** TASK **
Return only that part of the material below which starts with the line containing "Given: Click the Local filesystem server icon" and goes on through the line containing "You are a computer-use", restated exactly.

** DATASET **

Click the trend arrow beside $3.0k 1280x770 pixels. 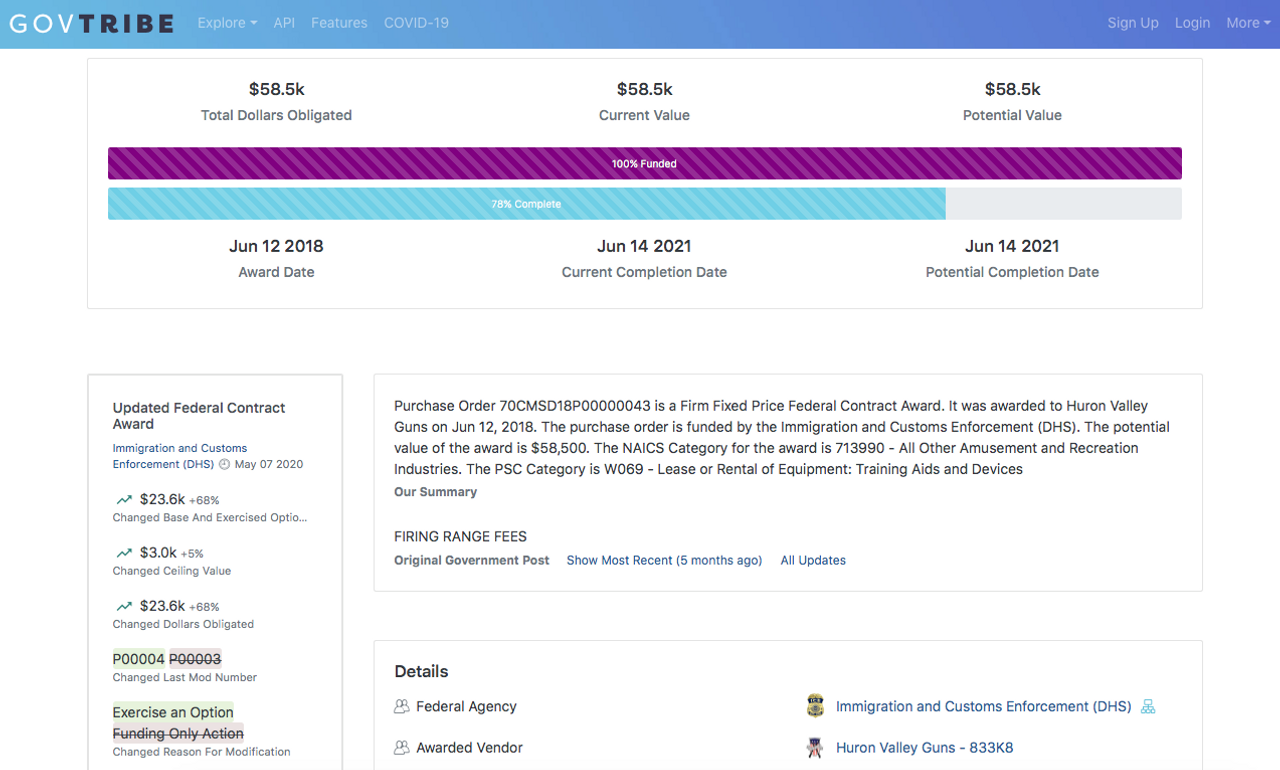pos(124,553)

...

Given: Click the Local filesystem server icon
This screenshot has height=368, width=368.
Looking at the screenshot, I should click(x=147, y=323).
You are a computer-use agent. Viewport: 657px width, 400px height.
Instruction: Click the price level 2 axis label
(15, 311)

** EXERCISE RESULT **
Given: Click the Local filesystem server icon
This screenshot has height=368, width=368.
Looking at the screenshot, I should click(x=147, y=323).
You are a computer-use agent. Viewport: 657px width, 400px height.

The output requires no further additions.